Go through the records and copy each line where the word "agent" occurs.

Records contained in a dataset:
+ + +
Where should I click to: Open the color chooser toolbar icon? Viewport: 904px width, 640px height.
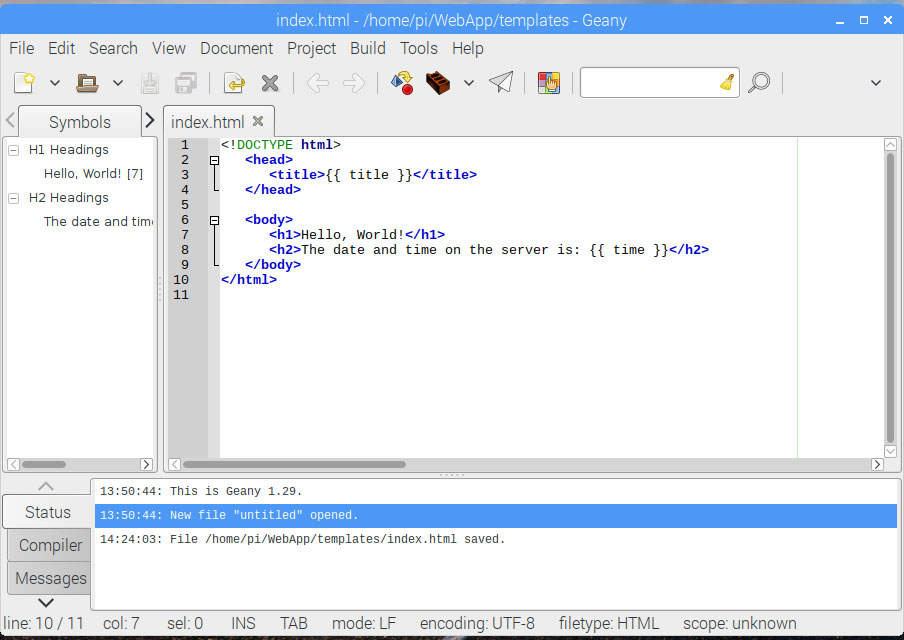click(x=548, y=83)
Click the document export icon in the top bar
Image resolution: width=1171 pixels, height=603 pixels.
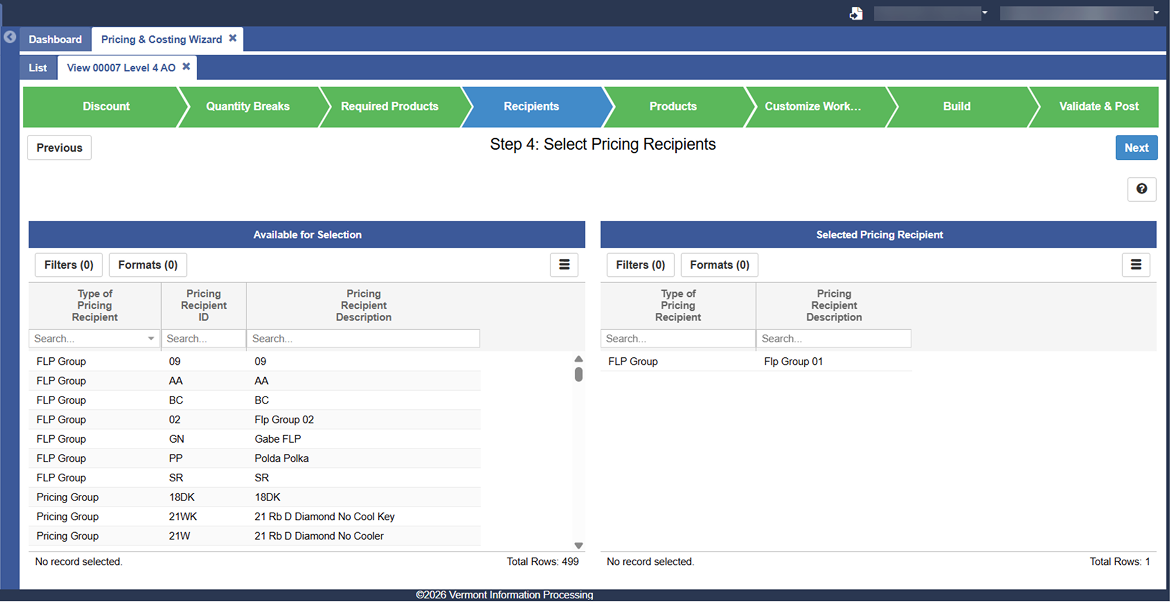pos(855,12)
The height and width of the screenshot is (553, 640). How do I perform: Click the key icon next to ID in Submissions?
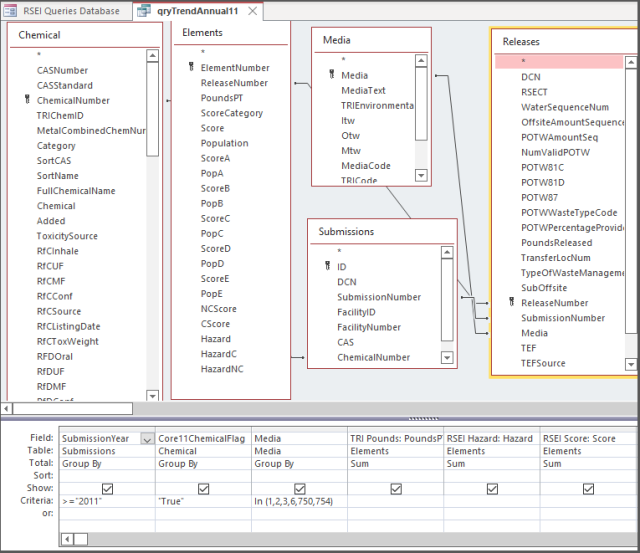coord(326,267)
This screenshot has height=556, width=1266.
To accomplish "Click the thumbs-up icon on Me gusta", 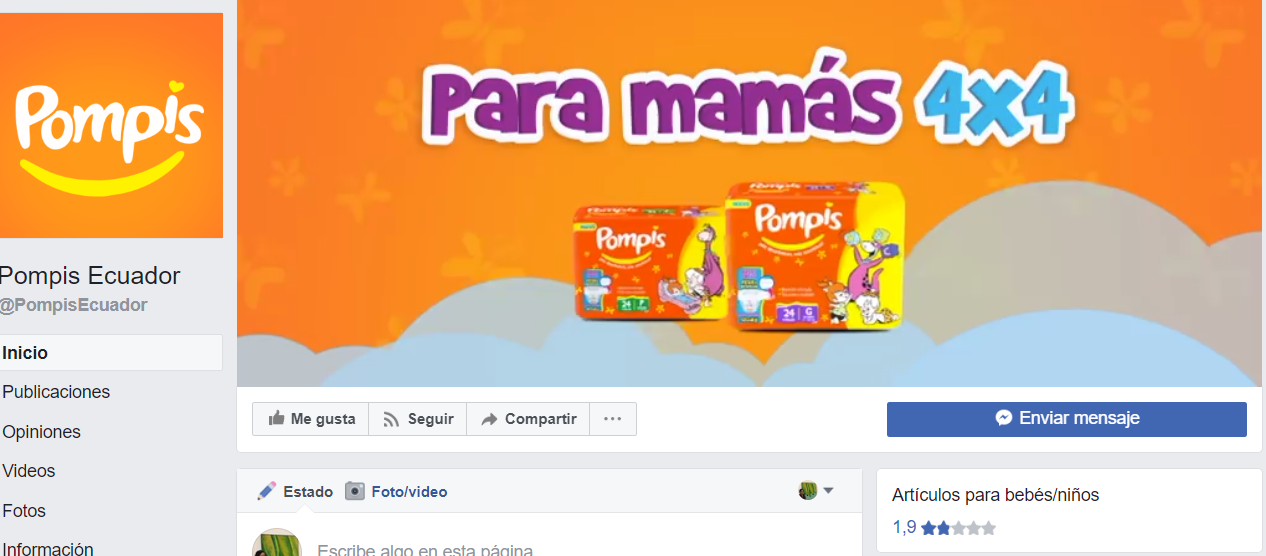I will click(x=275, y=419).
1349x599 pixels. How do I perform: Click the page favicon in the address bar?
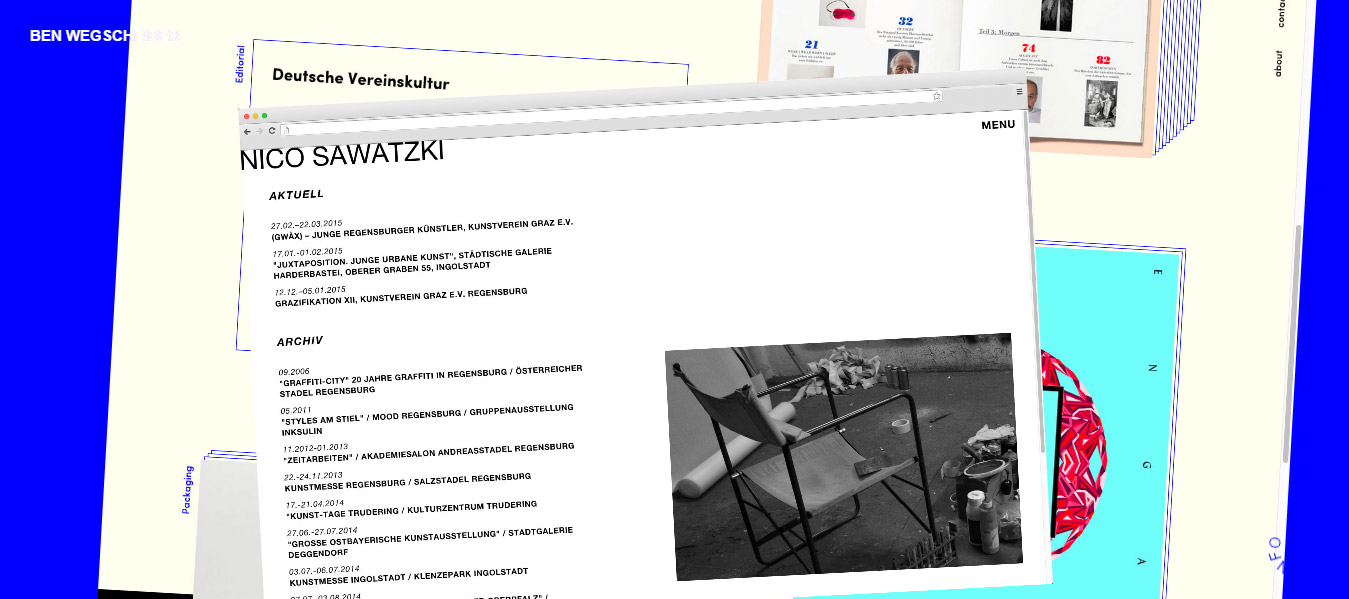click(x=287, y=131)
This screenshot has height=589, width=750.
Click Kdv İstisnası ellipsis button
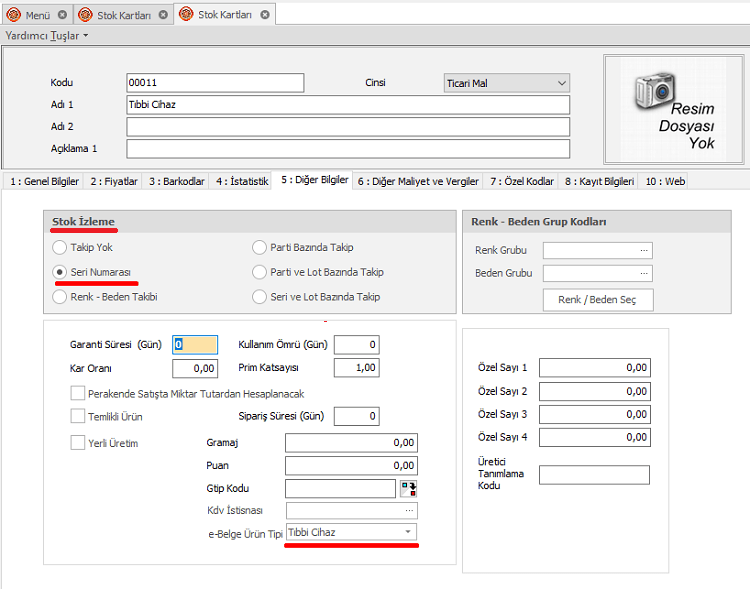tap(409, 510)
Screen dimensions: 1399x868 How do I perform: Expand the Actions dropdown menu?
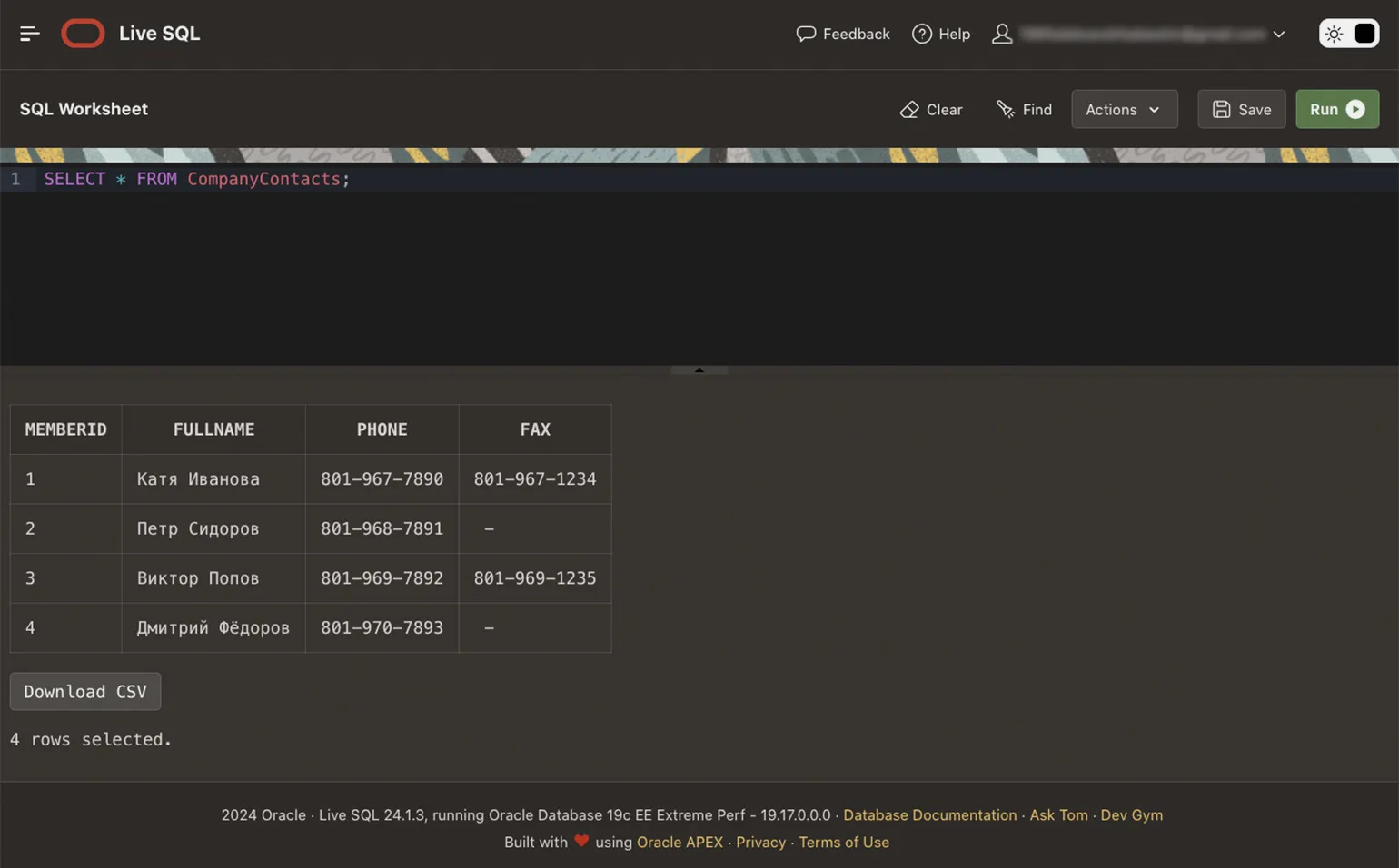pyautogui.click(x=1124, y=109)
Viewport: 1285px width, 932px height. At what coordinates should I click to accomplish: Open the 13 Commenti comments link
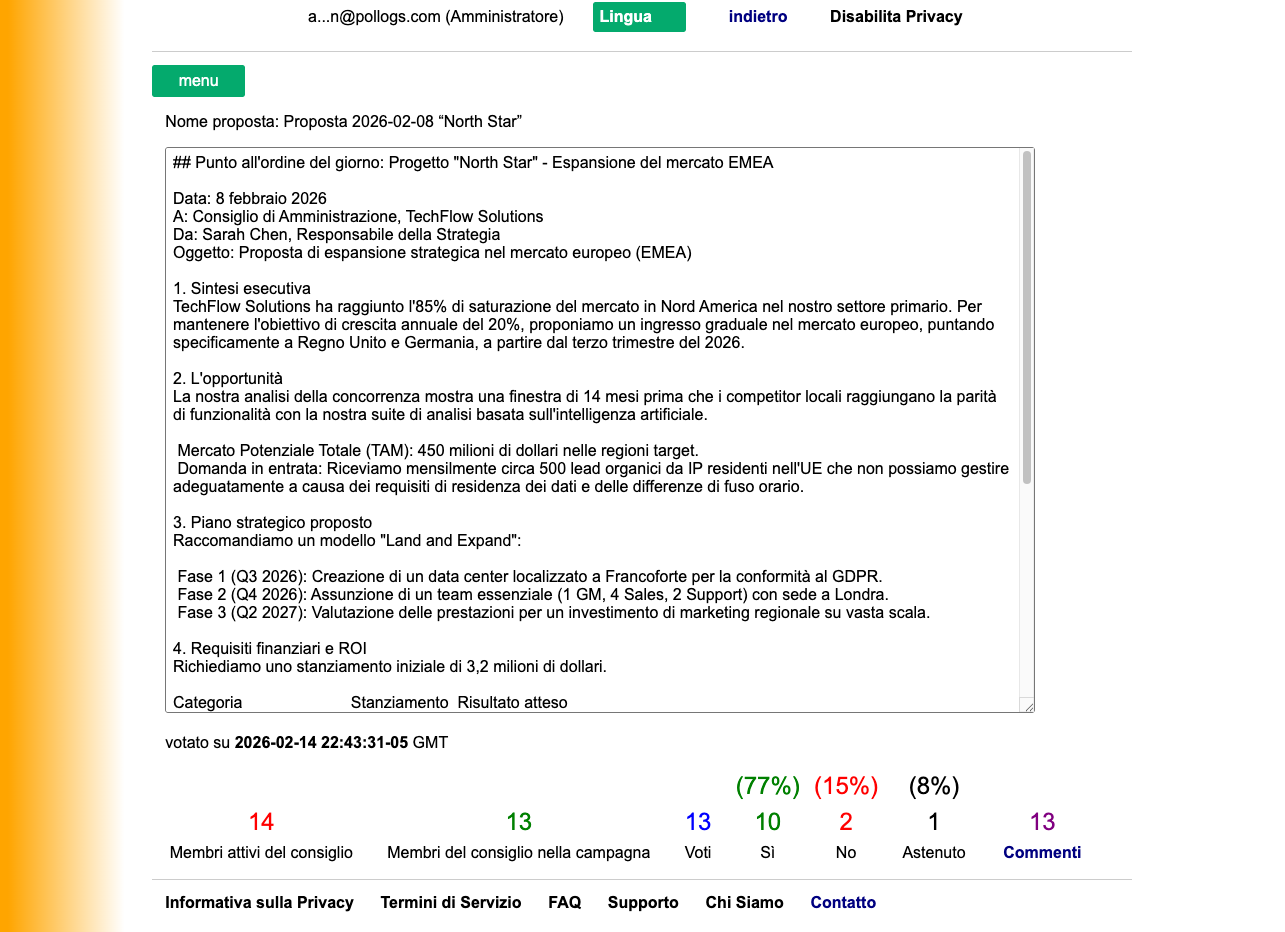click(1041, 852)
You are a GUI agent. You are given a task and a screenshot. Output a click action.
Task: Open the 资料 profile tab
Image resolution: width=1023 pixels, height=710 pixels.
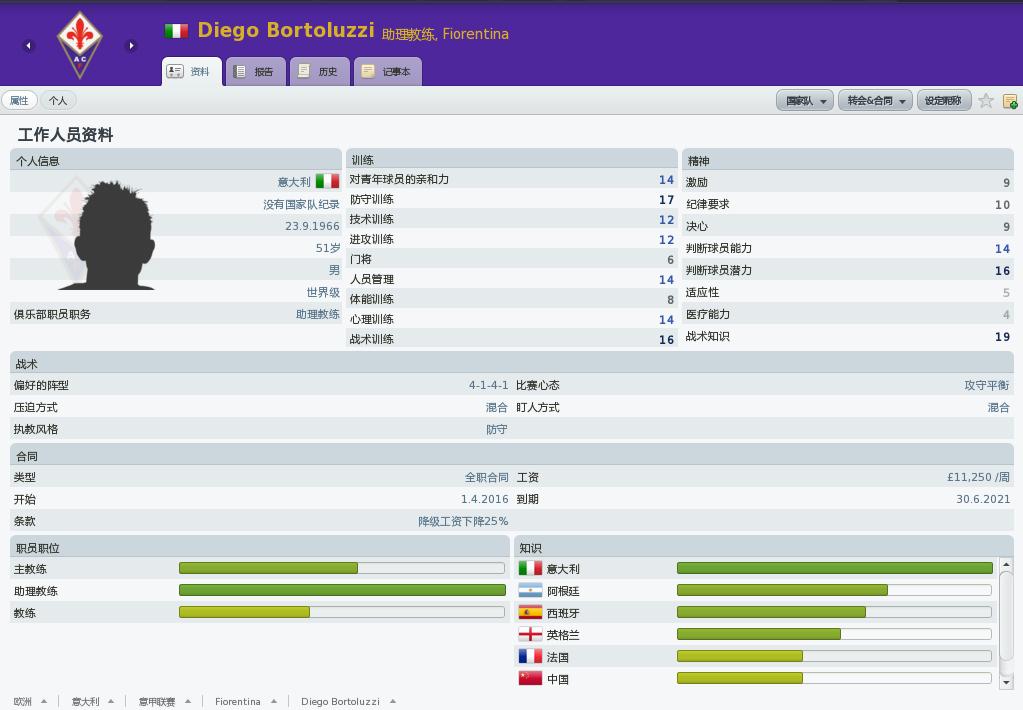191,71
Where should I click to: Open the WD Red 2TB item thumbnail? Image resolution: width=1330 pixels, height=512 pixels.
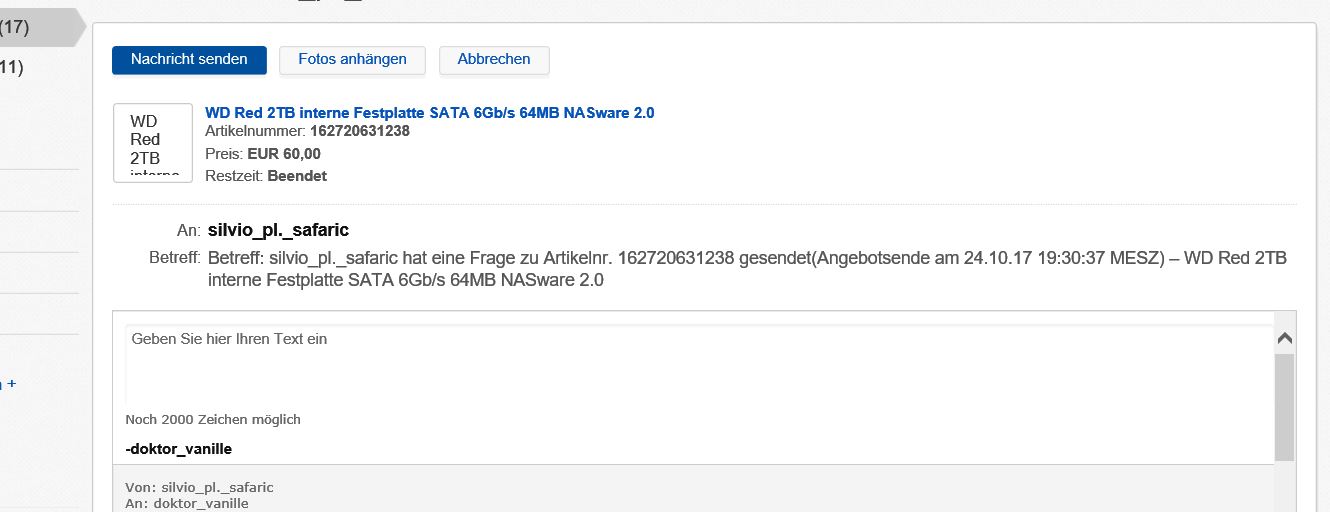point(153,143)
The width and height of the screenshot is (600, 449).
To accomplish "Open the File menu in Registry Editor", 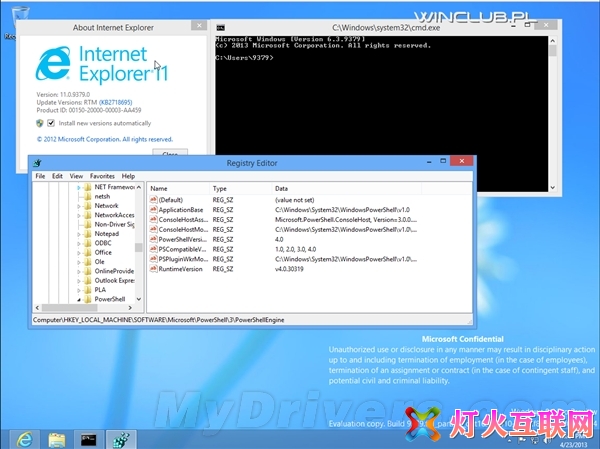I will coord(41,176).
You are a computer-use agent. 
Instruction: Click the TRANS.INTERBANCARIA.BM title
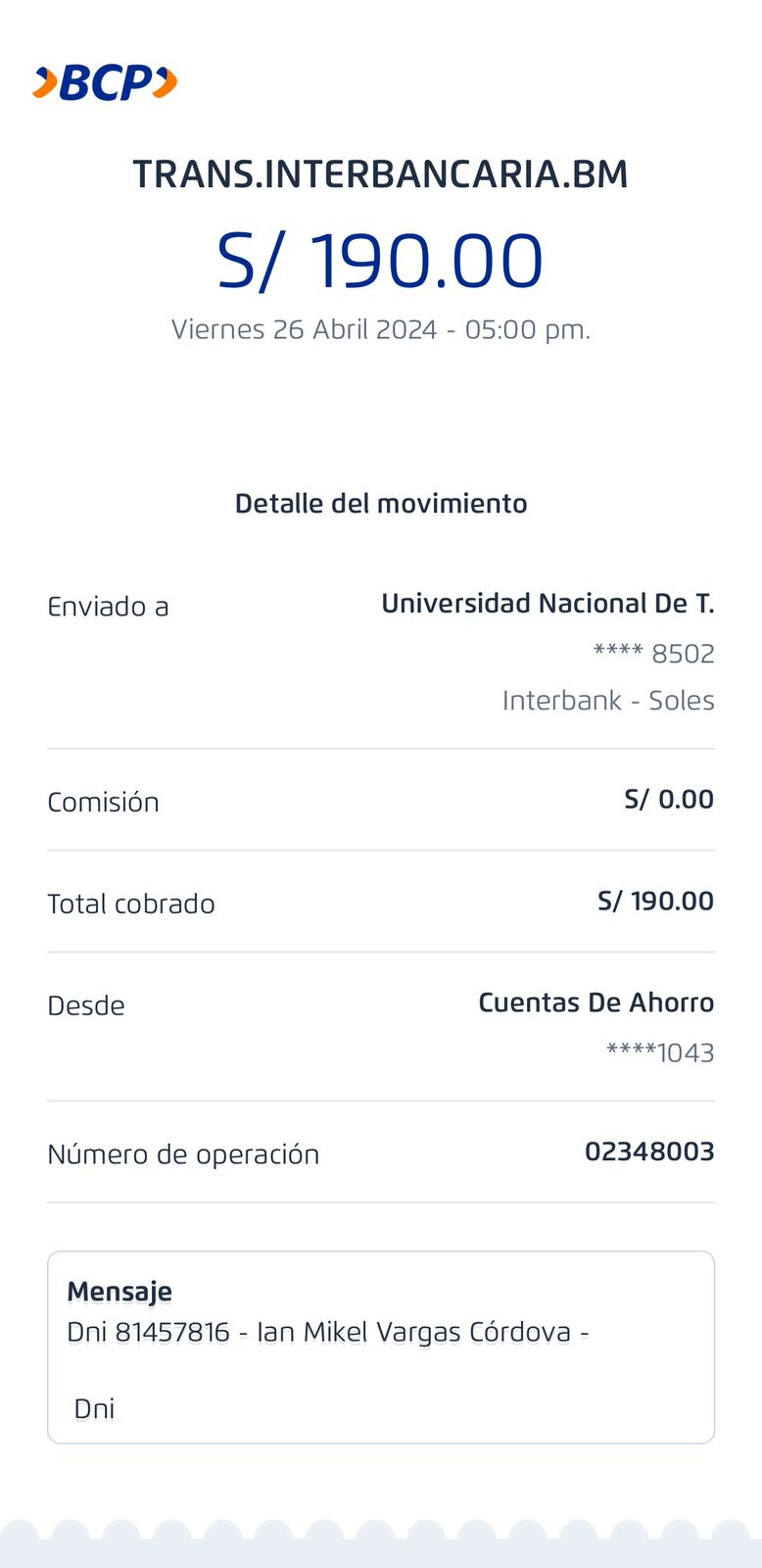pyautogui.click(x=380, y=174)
+ + +
◆ **OUTPUT OF THE EXERCISE**:
You are a GUI agent. You are given a task and a screenshot. Output a click action.
You are a computer-use agent. 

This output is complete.